--- Start of DOCUMENT TEXT ---
Feb. 11, 2013 at 4:23 PM   |   Comments

SANTIAGO, Chile, Feb. 11 (UPI) -- The Chilean navy is considering options to modernize its ageing naval fleet and will retire at least one missile bought it brought from Germany in the late 1990s.

Military regeneration has dominated center-right President Sebastian Pinera's defense modernization program since he came to power in 2010. Pinera's economic plans were upset by crippling earthquakes soon after he assumed office. Much of the country's copper export earnings were spent on rebuilding damaged infrastructure and associated programs.

The military's rather fragile state continues to rankle Chile's military commanders, said to be the source of frequent muted pleas for greater defense allocations and investments. But defense spending in Chile remains tight, when compared to Brazil's big-spending defense establishment.

Pinera's economic plans were also sidelined by student protests throughout last year that challenged entrenched private interests in the education sector, criticized as favoring the country's small privileged minority.

However, some of Chile's defense inventories are so outdated that delaying their replacement is no longer considered an option.

One of four missile boats the Chilean navy operates is soon to be retired, the Chilean navy said on its website. It wasn't immediately clear how the retiring LM 36 Guardiamarina Riquelme would be replaced.

The Guardiamarina Riquelme, a former German missile boat known as Wolf, has been in Chile's navy since 1997, when it was acquired second-hand from Germany. The boat was bought from Germany along with three other Type 148 Tiger class vessels.

The patrol boat was built at Cherbourg, France, launched in January 1974 and transferred to Chile in August 1997, World Warships reported.
--- End of DOCUMENT TEXT ---
--- Start of DATA BLOCK ---
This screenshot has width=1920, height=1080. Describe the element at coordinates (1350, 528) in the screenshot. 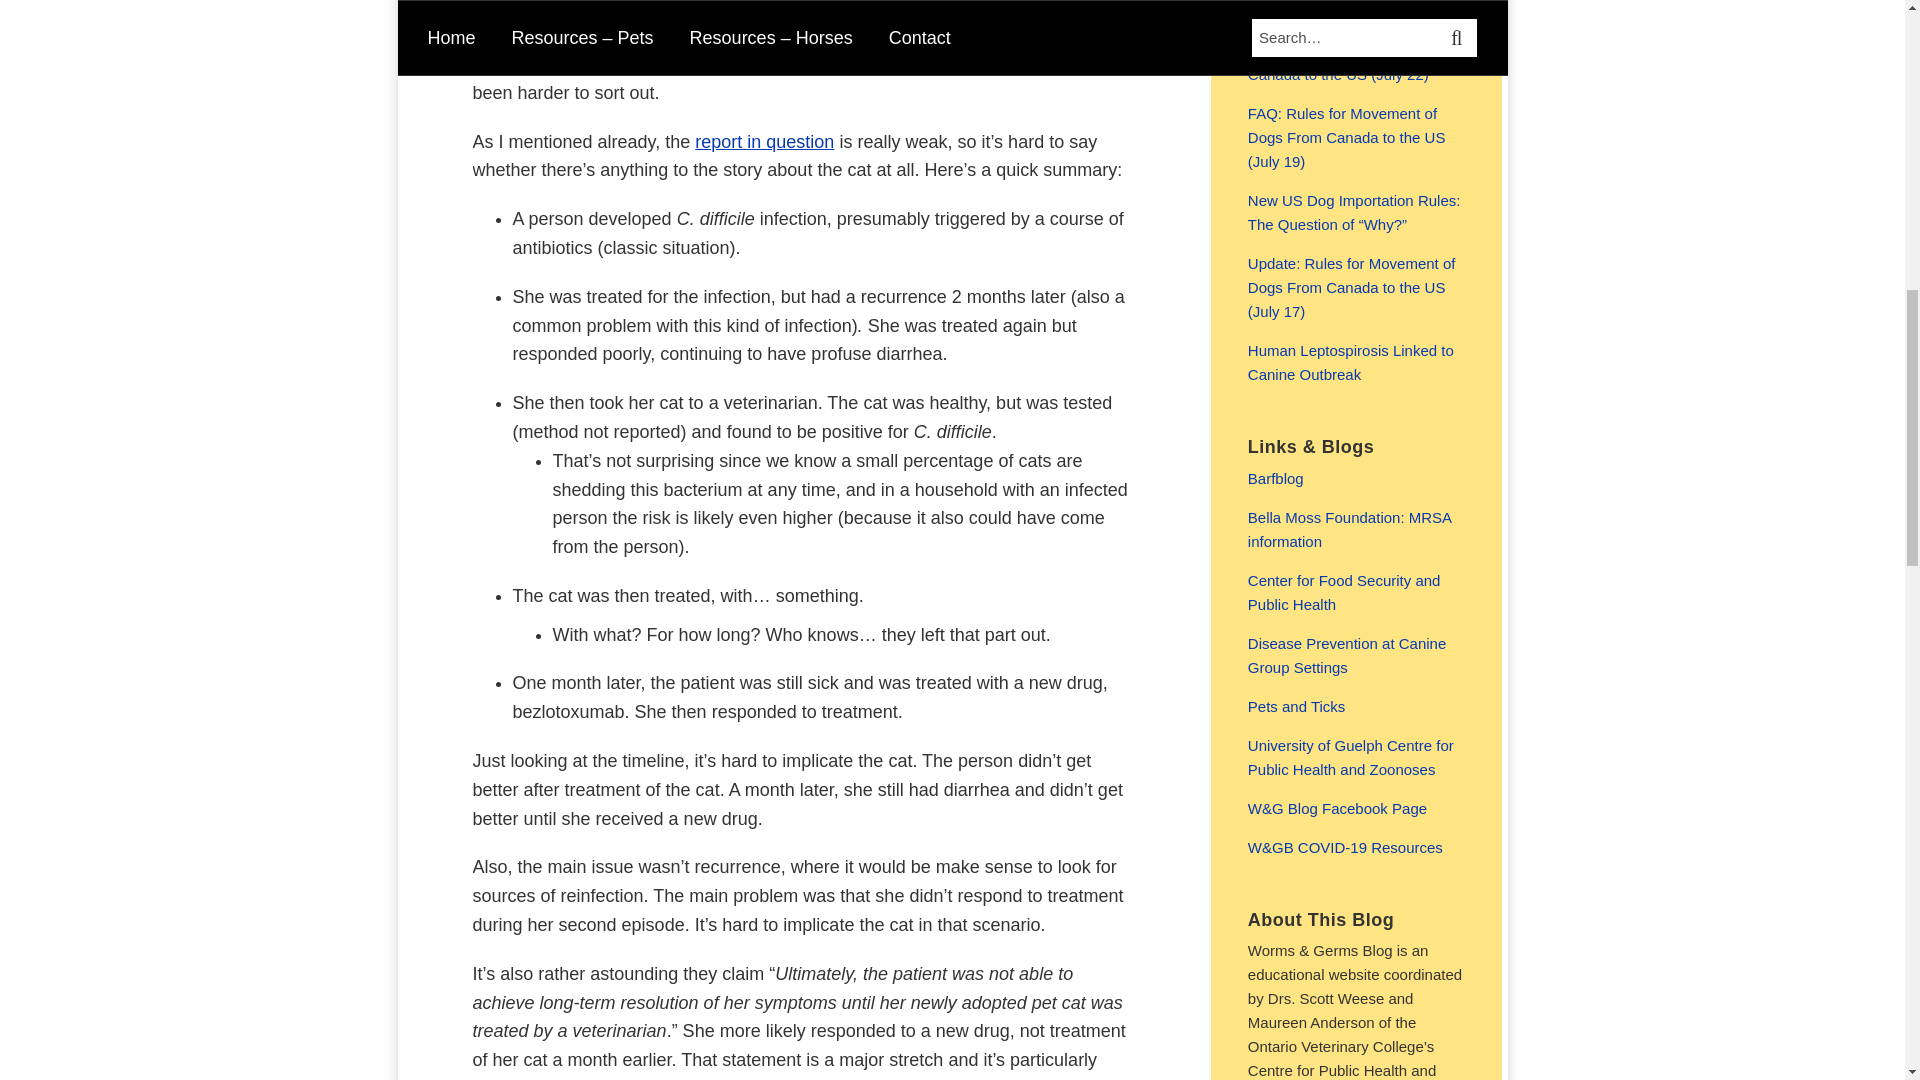

I see `Bella Moss Foundation: MRSA information` at that location.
--- End of DATA BLOCK ---
[TO DO]
1. In the article on the Chilean navy's ageing fleet, where was the patrol boat built?
2. From the article on the Chilean navy's ageing fleet, return the part that opens with the words containing "SANTIAGO, Chile, Feb." and closes with "and associated programs.".
3. Resume the article on the Chilean navy's ageing fleet after its last sentence.

[THE RESPONSES]
1. Cherbourg, France.

2.
SANTIAGO, Chile, Feb. 11 (UPI) -- The Chilean navy is considering options to modernize its ageing naval fleet and will retire at least one missile bought it brought from Germany in the late 1990s.

Military regeneration has dominated center-right President Sebastian Pinera's defense modernization program since he came to power in 2010. Pinera's economic plans were upset by crippling earthquakes soon after he assumed office. Much of the country's copper export earnings were spent on rebuilding damaged infrastructure and associated programs.

3.
All four warships are said to be armed with MM-38 Exocet missiles, 76mm OTO-Melara guns and two .50-caliber machine guns.

Chile has three other Israeli-made Sa'ar 4 class missile boats that served earlier in the Israeli navy.

The Chilean naval boats' main role has been to guard Chile's naval waters and keep vigil over current problems of contraband trade, including narcotics and illegal immigration to and from neighboring countries.

Chile's economic growth has drawn migrants from neighboring countries faced with slower growth, unemployment and social dislocation.

The Chilean Defense News and other Chilean defense bloggers speculated that at least one of the Israeli-made missile boats could already be undergoing refits in the country's southern shipyards.

LM 34 Angamos was spotted heading toward southern Chile's Talcahuano repair dock in the Concepcion province, the Noticias FFAA Chile said.

Two other Israeli-made patrol boats are based in Punta Arenas, southern Chile's major energy and trade hub in the Magallanes and Antarctic region.

The Chilean navy also plans to replace its aging search and rescue Cessna O-2A Skymaster, El Mercurio de Valparaiso reported.